Vivid if occasionally opaque play exploring women’s suffering
How do you present a play that deals with stories of violence and women’s suffering? Slick spectacle might feel inappropriate for such difficult material. Kabosh specialises in making work exploring the legacy of conflict. This new piece, directed by Paula McFetridge and recorded in Belfast’s Brian Friel Theatre, is deliberately unvarnished, allowing Vittoria Cafolla’s startlingly vivid text to inhabit your mind.
Set in a timeless limbo designed by Tracey Lindsay, The Shedding of Skin centres on three Furies, tasked with containing and recounting stories of women who died in war and conflict.

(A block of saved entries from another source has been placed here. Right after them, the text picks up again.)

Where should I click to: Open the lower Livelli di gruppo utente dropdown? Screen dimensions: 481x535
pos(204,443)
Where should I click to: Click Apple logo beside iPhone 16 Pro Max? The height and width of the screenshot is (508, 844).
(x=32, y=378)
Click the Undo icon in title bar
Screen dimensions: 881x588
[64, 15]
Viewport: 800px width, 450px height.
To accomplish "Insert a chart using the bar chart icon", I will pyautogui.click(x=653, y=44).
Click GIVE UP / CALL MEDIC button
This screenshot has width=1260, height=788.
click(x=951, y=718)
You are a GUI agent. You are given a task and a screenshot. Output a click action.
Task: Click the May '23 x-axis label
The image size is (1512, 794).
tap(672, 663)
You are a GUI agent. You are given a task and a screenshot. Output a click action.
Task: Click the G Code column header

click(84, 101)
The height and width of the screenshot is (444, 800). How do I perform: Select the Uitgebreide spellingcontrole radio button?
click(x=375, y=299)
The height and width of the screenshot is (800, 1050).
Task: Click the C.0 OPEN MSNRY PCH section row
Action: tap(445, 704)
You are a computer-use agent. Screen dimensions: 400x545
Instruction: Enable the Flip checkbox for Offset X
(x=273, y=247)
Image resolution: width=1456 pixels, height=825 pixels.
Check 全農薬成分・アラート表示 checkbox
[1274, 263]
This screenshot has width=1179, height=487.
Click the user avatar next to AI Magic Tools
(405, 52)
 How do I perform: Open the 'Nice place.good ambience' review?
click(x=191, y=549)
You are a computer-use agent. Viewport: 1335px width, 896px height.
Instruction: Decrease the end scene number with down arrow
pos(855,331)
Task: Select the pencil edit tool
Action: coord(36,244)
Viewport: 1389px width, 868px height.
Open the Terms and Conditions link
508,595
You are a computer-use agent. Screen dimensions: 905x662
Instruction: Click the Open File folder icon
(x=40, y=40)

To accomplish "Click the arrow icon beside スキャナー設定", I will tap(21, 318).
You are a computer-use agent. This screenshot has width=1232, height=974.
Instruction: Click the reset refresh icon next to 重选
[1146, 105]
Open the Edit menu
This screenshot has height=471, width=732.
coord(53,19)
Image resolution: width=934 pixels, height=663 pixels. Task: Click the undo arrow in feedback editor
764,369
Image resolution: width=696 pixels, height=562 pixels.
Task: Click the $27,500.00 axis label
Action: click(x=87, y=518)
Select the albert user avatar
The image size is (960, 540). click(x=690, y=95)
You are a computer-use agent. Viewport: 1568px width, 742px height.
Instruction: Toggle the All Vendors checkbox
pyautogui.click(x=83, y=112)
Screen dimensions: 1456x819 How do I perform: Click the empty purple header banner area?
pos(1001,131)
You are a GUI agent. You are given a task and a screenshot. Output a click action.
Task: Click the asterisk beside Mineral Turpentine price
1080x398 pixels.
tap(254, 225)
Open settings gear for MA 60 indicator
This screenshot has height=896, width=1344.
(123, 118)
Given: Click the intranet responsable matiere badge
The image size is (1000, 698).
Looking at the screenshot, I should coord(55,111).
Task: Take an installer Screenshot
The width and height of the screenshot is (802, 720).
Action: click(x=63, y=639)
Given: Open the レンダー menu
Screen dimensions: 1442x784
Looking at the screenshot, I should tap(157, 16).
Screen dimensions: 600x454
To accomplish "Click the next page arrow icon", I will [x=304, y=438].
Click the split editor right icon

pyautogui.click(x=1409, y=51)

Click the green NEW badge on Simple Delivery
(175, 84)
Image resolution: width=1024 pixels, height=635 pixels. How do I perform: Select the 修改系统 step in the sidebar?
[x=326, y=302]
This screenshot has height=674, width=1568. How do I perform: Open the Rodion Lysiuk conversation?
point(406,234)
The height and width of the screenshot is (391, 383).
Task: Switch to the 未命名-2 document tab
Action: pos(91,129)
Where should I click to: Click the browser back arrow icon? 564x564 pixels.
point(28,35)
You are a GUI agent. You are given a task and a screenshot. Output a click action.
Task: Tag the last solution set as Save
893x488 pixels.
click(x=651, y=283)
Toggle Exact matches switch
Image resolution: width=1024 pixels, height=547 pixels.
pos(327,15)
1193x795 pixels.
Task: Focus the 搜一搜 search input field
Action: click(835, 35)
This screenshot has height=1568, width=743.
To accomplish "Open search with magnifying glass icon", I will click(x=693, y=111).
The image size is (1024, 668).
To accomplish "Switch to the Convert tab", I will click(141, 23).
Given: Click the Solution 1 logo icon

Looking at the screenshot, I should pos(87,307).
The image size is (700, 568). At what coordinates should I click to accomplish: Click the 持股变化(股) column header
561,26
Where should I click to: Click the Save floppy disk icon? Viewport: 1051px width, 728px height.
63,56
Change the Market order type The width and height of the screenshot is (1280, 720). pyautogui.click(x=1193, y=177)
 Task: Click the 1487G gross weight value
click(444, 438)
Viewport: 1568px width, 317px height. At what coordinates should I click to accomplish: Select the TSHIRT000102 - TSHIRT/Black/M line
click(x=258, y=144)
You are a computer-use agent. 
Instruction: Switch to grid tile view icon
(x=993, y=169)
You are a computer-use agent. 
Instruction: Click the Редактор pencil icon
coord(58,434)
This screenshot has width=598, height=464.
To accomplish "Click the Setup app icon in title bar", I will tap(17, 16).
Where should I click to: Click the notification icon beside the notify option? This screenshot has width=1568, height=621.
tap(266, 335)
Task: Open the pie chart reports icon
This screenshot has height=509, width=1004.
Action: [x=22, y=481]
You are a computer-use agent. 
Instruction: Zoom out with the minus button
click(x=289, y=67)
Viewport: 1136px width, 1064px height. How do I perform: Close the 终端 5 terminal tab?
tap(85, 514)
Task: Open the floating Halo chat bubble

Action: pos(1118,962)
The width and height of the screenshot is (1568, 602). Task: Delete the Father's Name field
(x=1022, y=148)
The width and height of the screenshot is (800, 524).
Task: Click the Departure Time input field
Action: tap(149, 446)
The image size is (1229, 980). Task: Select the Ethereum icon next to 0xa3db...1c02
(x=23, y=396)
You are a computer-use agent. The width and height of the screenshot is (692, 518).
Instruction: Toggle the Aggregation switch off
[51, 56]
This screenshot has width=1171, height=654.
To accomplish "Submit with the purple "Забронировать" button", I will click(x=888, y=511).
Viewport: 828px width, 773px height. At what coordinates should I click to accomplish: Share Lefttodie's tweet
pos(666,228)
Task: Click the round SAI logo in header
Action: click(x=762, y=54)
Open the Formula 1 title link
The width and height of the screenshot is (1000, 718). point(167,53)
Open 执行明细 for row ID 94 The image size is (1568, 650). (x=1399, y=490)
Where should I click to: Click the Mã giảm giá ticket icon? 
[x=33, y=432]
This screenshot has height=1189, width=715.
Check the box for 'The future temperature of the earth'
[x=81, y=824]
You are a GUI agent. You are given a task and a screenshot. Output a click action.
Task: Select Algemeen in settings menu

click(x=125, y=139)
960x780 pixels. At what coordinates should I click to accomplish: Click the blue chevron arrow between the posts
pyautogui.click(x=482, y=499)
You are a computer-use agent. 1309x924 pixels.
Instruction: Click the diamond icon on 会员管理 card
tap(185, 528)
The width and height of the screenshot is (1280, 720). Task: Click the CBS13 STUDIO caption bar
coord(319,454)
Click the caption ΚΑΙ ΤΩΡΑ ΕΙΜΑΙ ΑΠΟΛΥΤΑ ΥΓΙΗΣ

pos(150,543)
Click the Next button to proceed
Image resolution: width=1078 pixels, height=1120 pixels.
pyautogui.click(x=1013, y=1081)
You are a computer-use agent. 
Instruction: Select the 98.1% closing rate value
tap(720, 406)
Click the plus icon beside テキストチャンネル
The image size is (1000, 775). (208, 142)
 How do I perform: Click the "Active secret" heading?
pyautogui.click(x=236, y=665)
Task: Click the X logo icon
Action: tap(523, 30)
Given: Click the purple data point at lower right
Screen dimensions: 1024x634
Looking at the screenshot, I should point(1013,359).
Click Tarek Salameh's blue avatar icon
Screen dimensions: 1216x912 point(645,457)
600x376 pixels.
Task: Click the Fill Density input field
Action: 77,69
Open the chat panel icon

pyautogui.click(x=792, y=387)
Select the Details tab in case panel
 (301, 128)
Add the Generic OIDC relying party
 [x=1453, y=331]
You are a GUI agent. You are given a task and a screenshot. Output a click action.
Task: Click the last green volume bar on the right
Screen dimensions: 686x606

When they find Sam (Shannen McNeice) and are unsure if she’s dead or alive, they believe her arrival has been prophesied. The supernatural rules of this new arrival and her fate feel a little overwrought, and at times the Furies’ quarrels feel abstract and manufactured. Their need to retell their stories, while essential and painful, occasionally creates an opacity that conveys neither effectively.
There are sparks in the performances, from Vicky Allen, as the Eastern European fury Tereza, and Catriona McFeely, as the empathetic Sinéad. Louise Mathews convincingly plays an abusive policeman boyfriend.
The play’s power lies in the constellation of international horrors the women share, such as the young Bosnian teenager who’d rather watch people she knows die again than endure the abuse that follows. The lingering shadow cast by the IRA is also prominantly featured.
Your mind inevitably drifts toward women’s real-world suffering, which put into effect Kabosh’s mission to communicate such stories – but you hanker for some bolder statement to be made, or a retribution that doesn’t involve wading through horrors for eternity.